Linden Projects: Paper (A Contemporary Exploration Of Paper)
Linden New Art presents Lindon Projects: Paper exhibition; a combination of four solo artists using one of the oldest of art mediums. The exhibition explores how paper can be used to create modern pieces by contemporary artists of today.
Peta Clancy presents an intimate series of self-portrait photography, using a technique involving tiny pinpricks that are punctured into the surface of a photography paper, which then marks the photography image to form an intricate embroidery-like texture.
Peta Clancy - Lips
Sydney-based Gunjan Aylawadi, presents a floor-based installation. Inspired by her Hindu background, Gunjan has hand-cut and rolled thousands of strips of paper onto her hand-drawn designs, to compile a pattern similar to those seen on mosiac tiles.
Paper-cut extraordinaire and Fine Arts (Honours) Graduate Emma Van Leest uses her meticulous skills to present an art piece exploring the repercussions of colonialism and exploration. Her wedding trousseau is a paper-cut veil and head-piece, created in remembrance of Judick Bastiaenz; one of the survivors of the infamous Batavia incident, a shipwreck and mutiny off the coast of Geraldton, WA in 1629.
Becc Orzagg's contribution to the Linden Projects: Paper exhibition, showcases her surrealist charcoal drawings, inspired by a deep fascination with "the human desire for a higher place, beyond our earthly world, such as heaven or a utopia".
Linden Projects: Atmosphere
Linden's sister project, Atmosphere, explores the implications of climate change on the earth's atmosphere through contemporary art.

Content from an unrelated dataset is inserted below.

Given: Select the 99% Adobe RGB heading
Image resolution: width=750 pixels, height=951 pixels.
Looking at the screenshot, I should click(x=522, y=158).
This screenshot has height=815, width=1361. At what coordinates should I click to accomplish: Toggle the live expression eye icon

The series of exhibitions is part of the Art Climate = Change 2015 program.
Linden Projects: Atmosphere sees two Melbourne-based solo artists (Alice Wormald and Debbie Symons) present solo exhibitions alongside one group exhibit.

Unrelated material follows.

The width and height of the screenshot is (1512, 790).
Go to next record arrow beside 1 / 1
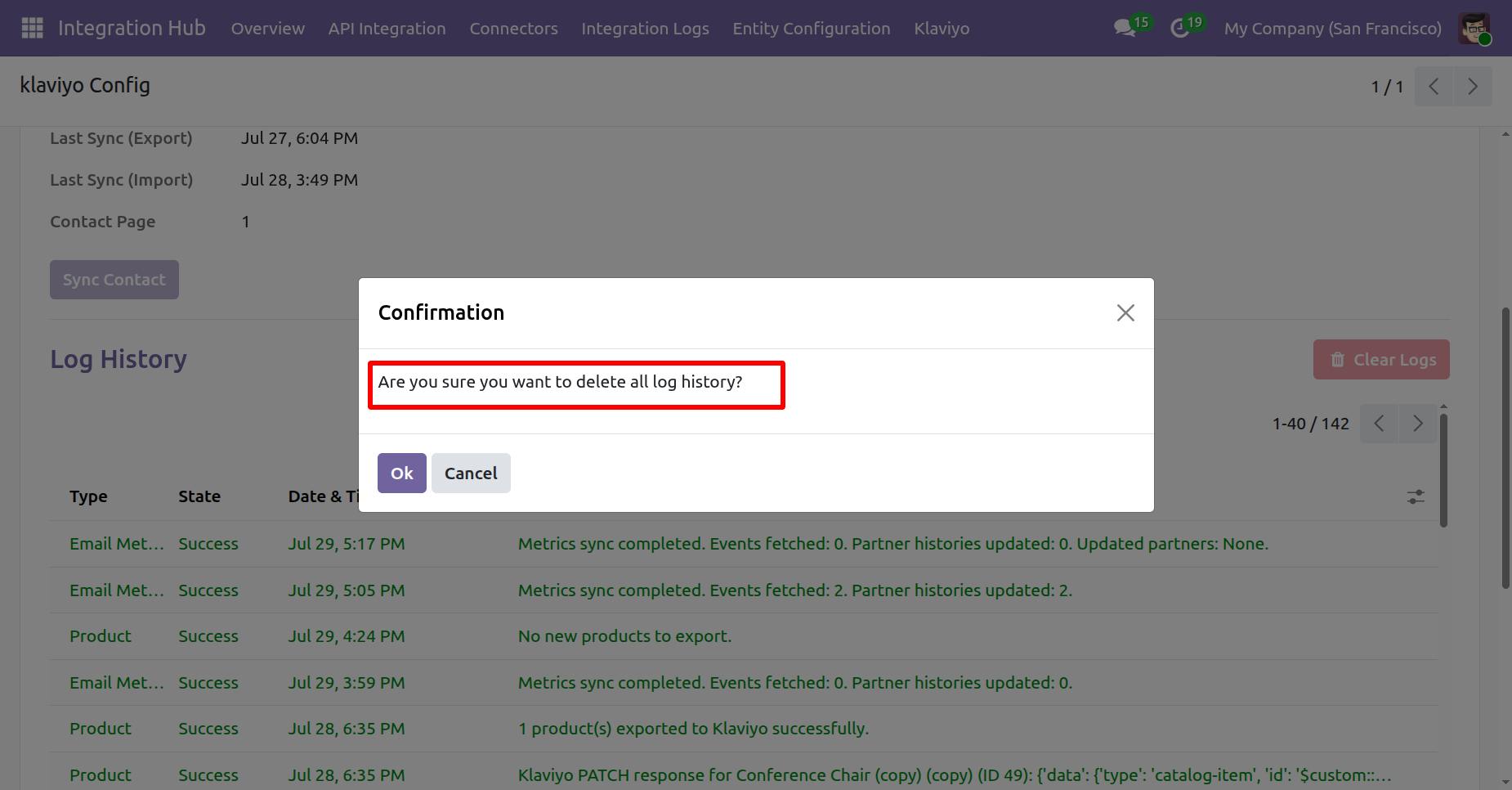(x=1472, y=86)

Alice Wormald's paintings are based on collages using found images of natural and geological formations, vegetation, rocks and landscapes. Alice warps composition and scale to present usual landscapes that require up-close observation.
Debbie Symons presents a video installation for the exhibition; Counting One to Four, which explores the consequences of global warming on the earth's biodiversity. Debbie uses environmental data to depict the relationship between the degradation of our environment through climate change and industrialisation. She credits Sir David Attenborough as the most influential person that has shaped her artistic endeavors.
Adriane and Verity Hayward co-curate the group exhibition; Tomorrow Never Dies, featuring work by local artists Atticus Bastow, Jack Rowland, Rebecca Mayo and Andrew Tetzlaff, interstate artist, Elisa Jane Carmichael as well as international Canadian First Nation guest artist Jason Baerg. The exhibit explores the illusion that the world will always be there when we wake up tomorrow, challenging the changes we see to the earth's environment affected by global warming.